Wairoa mayor Craig Little says the regional council should apologise to the town after flooding caused major damage. Photo / Paul Taylor
Wairoa mayor Craig Little has called for an apology from Hawke’s Bay Regional Council after flooding swept through about 120 homes and caused tens of millions of dollars worth of damage to the town.
The regional council says it and the Government are reviewing how the flood happened and the operational decisions made, and it “would be premature comment until these reviews are complete”.
About 400 properties were affected and about 120 homes flooded in the lower part of the town in northern Hawke’s Bay last Wednesday when the Wairoa River overflowed.
Long-term residents said they had never experienced flooding to that extent in that part of town, and many believe the regional council should have started work earlier to open the bar at the Wairoa River mouth, which can take two days to open with machinery.
The regional council has defended its decision not to begin work opening the bar until the day before the floods.
The council said there would “likely be insufficient flow in the river to keep a new opening in place” if work had started earlier.
Local contractor Pryde Contracting was put on standby on the Friday before the floods to open the bar, but did not get the go-ahead until Monday afternoon. Pryde mobilised equipment to the site on Monday afternoon and began work on Tuesday.
HBRC chair Hinewai Ormsby told RNZ “I guess we can all agree that if the mouth could have been opened earlier, there would have been far less impact on those communities who are quite vulnerable”.
Pryde Contracting’s Hamish Pryde told RNZ, in his opinion, “when you are dealing with people’s houses and livelihoods with flooding there should be a greater margin of error and should be more erring on the side of safety”.
However, “it is not really for me to decide whether that was a fair call” around the timing, he said.
Wairoa mayor Craig Little has publicly called for HBRC to apologise to the community.

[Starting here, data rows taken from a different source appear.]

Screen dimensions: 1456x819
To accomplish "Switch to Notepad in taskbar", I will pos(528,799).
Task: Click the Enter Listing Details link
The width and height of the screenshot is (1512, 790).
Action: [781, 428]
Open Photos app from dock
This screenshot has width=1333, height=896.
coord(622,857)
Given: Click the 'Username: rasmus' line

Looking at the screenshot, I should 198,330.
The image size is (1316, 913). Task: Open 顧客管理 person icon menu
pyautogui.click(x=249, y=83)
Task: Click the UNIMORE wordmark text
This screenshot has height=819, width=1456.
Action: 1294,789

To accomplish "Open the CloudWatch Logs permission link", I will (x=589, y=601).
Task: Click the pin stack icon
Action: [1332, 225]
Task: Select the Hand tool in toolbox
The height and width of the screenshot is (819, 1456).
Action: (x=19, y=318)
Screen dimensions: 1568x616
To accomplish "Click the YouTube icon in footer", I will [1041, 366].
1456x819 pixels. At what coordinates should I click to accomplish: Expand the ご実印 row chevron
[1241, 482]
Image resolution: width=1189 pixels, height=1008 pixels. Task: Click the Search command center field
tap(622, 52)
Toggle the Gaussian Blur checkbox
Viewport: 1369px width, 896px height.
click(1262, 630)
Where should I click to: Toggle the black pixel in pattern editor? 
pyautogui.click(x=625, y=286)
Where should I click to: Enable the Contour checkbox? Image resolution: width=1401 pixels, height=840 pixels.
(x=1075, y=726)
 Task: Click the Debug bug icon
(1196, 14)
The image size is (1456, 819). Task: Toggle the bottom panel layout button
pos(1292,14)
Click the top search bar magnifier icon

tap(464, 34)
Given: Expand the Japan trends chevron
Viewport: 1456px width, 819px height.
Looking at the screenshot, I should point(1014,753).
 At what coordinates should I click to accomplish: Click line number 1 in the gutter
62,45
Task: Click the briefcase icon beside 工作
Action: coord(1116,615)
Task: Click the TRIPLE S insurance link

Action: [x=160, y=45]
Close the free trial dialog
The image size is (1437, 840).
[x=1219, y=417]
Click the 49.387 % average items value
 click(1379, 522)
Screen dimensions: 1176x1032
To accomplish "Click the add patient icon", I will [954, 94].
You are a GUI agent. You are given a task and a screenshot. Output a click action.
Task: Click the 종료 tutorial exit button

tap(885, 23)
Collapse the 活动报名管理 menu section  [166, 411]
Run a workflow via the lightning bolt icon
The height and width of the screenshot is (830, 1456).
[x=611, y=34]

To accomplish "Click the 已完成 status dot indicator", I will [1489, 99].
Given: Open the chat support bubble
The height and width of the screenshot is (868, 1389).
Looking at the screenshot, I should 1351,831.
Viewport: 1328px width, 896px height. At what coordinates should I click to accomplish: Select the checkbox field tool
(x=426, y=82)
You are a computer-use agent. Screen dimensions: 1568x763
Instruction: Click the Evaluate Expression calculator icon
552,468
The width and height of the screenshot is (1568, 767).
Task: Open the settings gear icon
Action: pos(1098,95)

Little claimed the bar at the river mouth should have been opened days before the event, and “the regional council listening to the wrong people has caused catastrophic and unnecessary damage to our township”.
“Our community has asked for and needs an apology, and I have made the request, yet we have not received an apology from the regional council despite it now being a week after the flooding,” he said.
“The Hawke’s Bay Regional Council is responsible for the river mouth management.”
“The Government has called an immediate inquiry into the Wairoa River mouth management, and still, we have no apology from the organisation responsible for looking after the bar,” Little said.
“The type of flooding that occurred in Wairoa has not happened in living memory and impacted around 400 local properties with 123 yellow placards issued.
He claimed “for years we have been asking the regional council to listen to our local knowledge when it comes to the river mouth, and now, what we had been trying to avoid has happened”.
An HBRC spokesman said the regional council was still gathering all the facts to determine what happened.
“[This] is the purpose of both the Government review and the independent review that HBRC has commissioned of how and why the flooding occurred and the operational decisions that were made.
“It would be premature comment until these reviews are complete.
“Working together as a region and as local government is the best way forward for recovery in Wairoa.”